Task prompt →
Write out the part that opens with the line containing "You are a GUI" and closes with the line containing "Screen dimensions: 1920x895", both included, as a numbered list with blank lines left out. Give only those lines.

Record set →
-------

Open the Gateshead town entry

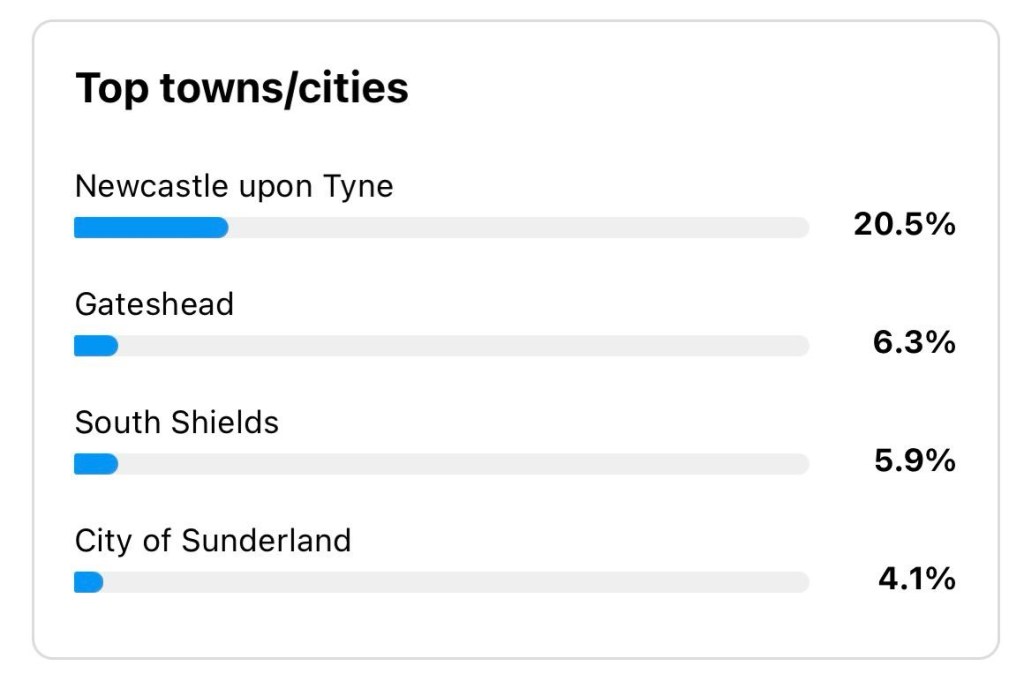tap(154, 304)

-------

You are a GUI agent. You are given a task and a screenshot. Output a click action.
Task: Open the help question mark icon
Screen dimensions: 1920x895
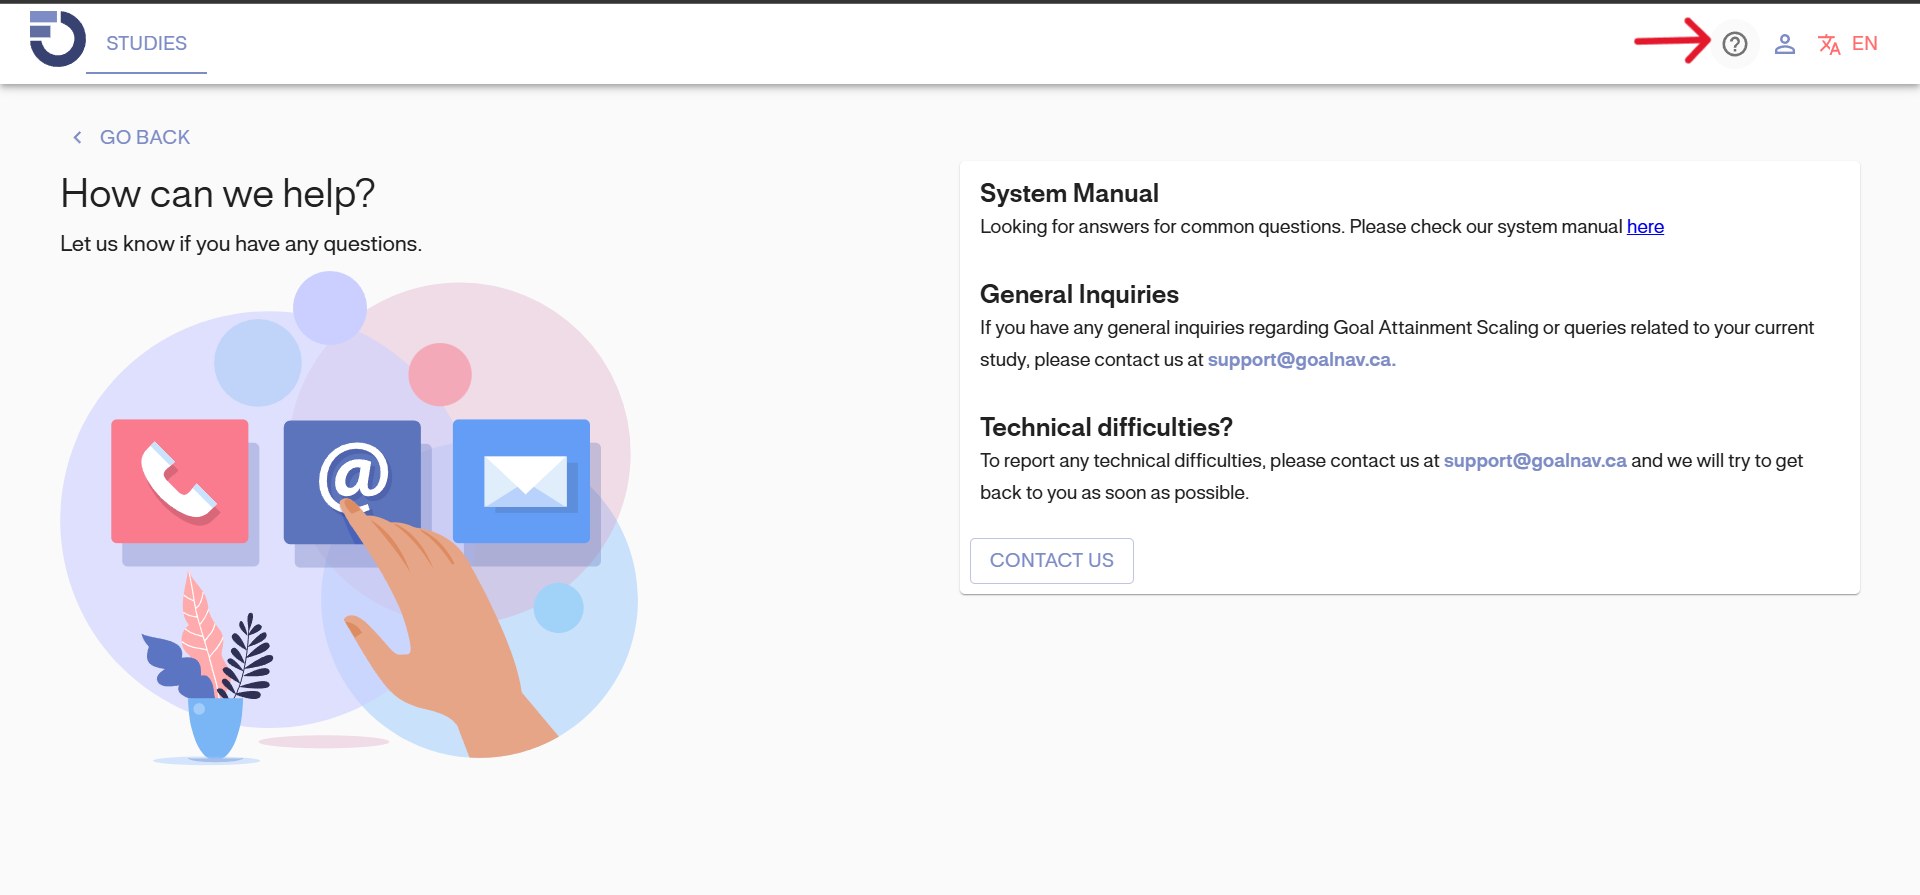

-------

Result below →
1. You are a GUI agent. You are given a task and a screenshot. Output a click action.
2. Task: Open the help question mark icon
3. Screen dimensions: 1920x895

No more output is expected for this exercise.